Other (K)RAS-directed approaches
Cellular therapies
Encouraging data are emerging for TCR therapy in highly select patients with PDAC. A case report of autologous T‑cell therapy expressing HLA-C * 08:02–restricted TCRs targeting KRAS G12D indicated efficacy in two patients with chemotherapy-refractory PDAC, with one patient maintaining a durable PR lasting more than 6 months [26]. There are several ongoing phase I/II clinical trials evaluating TCR therapy directed against KRAS G12V (NCT04146298, NCT03190941) and KRAS G12D (NCT03745326) in PDAC.
KRAS vaccines
Vaccination offers potential to expand endogenous KRAS G12-directed T cells across diverse HLA backgrounds, with simplified manufacturing and off-the-shelf availability. So far, conventional peptide vaccines suffered from poor immunogenicity. By contrast, modifying antigens—KRAS G12D and KRAS G12R peptides—and adjuvants—Toll-like receptor 9 agonists—with diacyl lipids that associate with fatty-acid-binding pockets on endogenous albumin after injection (creating Amph vaccines) results in efficient delivery into antigen-presenting cells. The first results in the adjuvant setting (ELI-002 2P vaccine; AMPLIFY-201 trial) led by Prof.

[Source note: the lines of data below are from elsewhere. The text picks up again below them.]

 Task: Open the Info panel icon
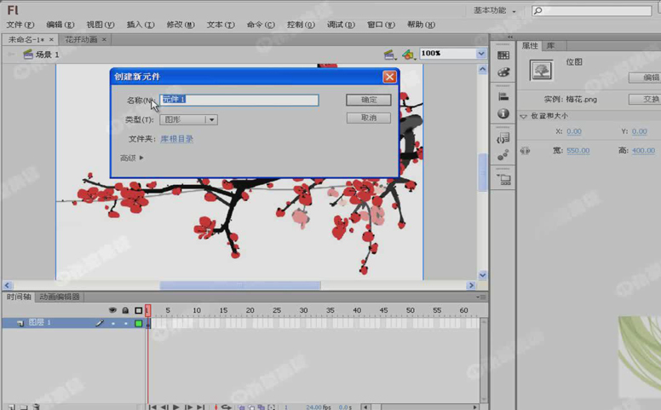[x=503, y=113]
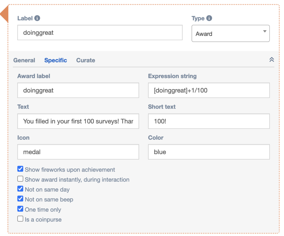Collapse the settings panel with double chevron

(272, 60)
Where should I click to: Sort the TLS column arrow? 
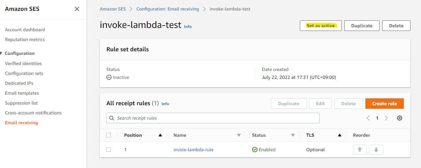coord(339,135)
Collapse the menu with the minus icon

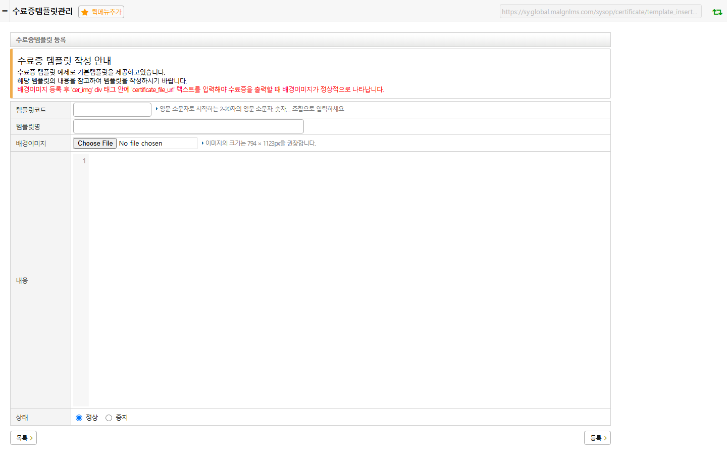pyautogui.click(x=5, y=11)
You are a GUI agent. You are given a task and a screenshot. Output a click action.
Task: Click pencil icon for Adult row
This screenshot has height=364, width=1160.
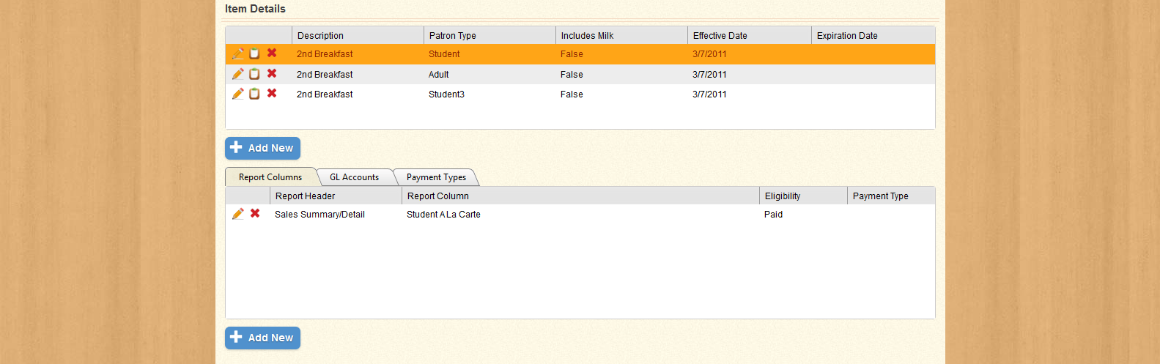(237, 74)
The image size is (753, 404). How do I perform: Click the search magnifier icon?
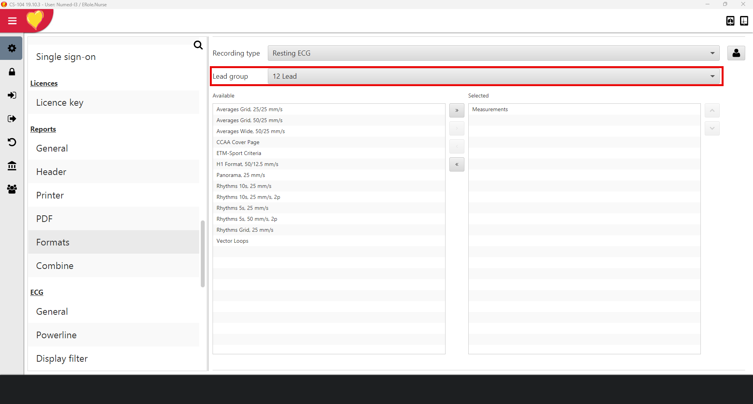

O’Reilly from the Memorial Sloane Kettering Cancer Center showed a biomarker reduction in 16 out of 20 and MRD biomarker or circulating DNA (ctDNA) clearance in 3 out of 20 cases [27]. Vaccines utilizing mRNA technology for KRAS-mutated PDAC include mRNA-5671, which encodes KRAS G12D-, G12V-, G13D-, and G12C-specific peptides, are currently under investigation in combination with pembrolizumab in a phase I trial in KRAS-mutant advanced cancer (NCT03948763).
Conclusion
The optimal strategy for RAS targeting in pancreatic ductal adenocarcinoma (PDAC) remains unresolved. Mutant or isoform-selective KRAS inhibitors face challenges due to the emergence of de novo or acquired resistance. On the other hand, broad-spectrum pan-RAS (ON) inhibitors, which could be applicable to over 90% of PDAC patients, may disrupt physiological RAS wild-type signaling. The potential consequences and tolerability of such inhibition are still uncertain, highlighting the need for further investigation into balancing efficacy and safety in RAS-targeted therapies.
Conflict of interest
B. Doleschal declares that he/she has no competing interests.